The Vermont senator’s “Housing for All” policy proposes creating “a commission to establish a financial relief program to the victims of predatory lending, mortgage fraud, redlining and those who are still underwater on their mortgages as a result of the 2008 Wall Street crash.”
The program would include down-payment assistance, mortgage relief and rental assistance, according to a report by The American Prospect. Sanders’ proposal said that relief must go to homeowners, not the Wall Street firms that caused the crash in the first place.

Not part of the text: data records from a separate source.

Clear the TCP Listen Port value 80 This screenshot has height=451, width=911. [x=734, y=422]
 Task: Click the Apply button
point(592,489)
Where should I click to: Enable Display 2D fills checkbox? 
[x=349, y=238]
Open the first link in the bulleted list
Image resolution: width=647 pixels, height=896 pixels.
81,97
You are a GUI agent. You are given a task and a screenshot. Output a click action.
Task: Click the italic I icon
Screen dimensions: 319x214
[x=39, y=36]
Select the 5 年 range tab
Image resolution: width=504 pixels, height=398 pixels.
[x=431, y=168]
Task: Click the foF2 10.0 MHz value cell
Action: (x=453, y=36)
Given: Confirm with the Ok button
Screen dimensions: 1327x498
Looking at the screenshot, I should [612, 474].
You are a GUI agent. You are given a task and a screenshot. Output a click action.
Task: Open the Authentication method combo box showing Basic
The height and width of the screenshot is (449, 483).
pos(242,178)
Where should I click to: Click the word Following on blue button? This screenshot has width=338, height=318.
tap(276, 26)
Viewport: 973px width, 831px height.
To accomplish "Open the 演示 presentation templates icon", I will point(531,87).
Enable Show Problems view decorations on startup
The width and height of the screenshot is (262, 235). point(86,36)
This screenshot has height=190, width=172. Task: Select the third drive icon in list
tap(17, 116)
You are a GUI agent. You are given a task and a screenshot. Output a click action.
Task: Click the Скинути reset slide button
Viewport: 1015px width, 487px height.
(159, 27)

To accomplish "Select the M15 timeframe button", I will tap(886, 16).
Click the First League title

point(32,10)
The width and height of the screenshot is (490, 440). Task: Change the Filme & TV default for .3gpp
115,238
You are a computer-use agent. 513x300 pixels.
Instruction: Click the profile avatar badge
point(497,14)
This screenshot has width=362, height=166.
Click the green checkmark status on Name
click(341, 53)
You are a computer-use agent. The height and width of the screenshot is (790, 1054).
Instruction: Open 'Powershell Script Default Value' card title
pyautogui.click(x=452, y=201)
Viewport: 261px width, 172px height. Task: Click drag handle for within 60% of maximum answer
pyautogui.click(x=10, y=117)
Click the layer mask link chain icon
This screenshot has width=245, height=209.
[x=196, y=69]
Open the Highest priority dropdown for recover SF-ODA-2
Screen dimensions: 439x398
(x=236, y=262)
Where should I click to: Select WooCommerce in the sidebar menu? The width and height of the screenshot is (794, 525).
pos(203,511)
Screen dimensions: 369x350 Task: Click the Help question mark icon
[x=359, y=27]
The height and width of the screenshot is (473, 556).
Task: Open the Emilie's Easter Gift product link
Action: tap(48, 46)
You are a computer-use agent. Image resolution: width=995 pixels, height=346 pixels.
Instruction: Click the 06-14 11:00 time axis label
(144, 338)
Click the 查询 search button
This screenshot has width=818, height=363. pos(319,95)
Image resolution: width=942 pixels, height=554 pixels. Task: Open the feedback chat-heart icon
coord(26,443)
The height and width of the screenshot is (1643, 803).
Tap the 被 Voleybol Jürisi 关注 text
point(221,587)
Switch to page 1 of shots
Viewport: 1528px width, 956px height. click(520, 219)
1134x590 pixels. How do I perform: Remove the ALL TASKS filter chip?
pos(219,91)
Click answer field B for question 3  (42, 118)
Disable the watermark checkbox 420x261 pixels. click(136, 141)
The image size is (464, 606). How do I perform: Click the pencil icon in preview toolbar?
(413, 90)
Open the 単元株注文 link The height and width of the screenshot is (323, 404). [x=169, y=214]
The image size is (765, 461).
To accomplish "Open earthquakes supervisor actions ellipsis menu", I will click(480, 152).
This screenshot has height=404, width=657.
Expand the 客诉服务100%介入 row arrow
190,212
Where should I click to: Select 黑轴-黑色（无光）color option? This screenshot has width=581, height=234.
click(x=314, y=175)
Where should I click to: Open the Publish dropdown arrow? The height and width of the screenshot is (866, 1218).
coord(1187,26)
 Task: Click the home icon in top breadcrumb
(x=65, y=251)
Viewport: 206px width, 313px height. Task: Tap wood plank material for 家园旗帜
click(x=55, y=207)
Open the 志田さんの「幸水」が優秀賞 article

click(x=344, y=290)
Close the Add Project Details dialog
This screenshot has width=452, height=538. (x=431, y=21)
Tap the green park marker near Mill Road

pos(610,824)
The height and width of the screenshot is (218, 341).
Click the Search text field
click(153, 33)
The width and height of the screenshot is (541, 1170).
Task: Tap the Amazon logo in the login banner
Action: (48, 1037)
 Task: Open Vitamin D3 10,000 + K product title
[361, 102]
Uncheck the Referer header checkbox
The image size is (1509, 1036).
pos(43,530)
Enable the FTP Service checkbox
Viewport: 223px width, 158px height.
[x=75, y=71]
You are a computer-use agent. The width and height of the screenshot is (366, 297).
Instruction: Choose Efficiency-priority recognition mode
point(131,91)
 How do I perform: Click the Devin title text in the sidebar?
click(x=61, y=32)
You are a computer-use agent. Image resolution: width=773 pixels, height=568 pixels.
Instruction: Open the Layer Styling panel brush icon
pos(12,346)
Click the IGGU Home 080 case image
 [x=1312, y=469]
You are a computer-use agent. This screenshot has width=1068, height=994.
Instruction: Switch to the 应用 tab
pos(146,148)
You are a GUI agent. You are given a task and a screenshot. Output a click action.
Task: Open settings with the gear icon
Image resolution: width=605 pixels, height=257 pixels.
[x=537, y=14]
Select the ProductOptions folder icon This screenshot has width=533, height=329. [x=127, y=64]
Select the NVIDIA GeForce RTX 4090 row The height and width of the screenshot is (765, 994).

Sanders’ plan to provide relief directly to affected homeowners sets his proposal apart from Obama-era efforts to mitigate the housing meltdown. The Home Affordable Mortgage Program (HAMP), for example, paid mortgage servicers to modify mortgages for struggling borrowers. However, servicers could often benefit financially from foreclosing on homes and made more money by keeping principals high, The American Prospect reported. The government spent just $21 billion on HAMP (after an initial promise of funding up to $100 billion), and the re-default rate of HAMP recipients was more than 40%.
There’s much more to Sanders’ proposal than payments to those harmed by the 2008 crisis. He is also calling for the construction of 10 million units of affordable housing, a nationwide rent-control program, and massive reinvestment in existing public housing, according to The American Prospect.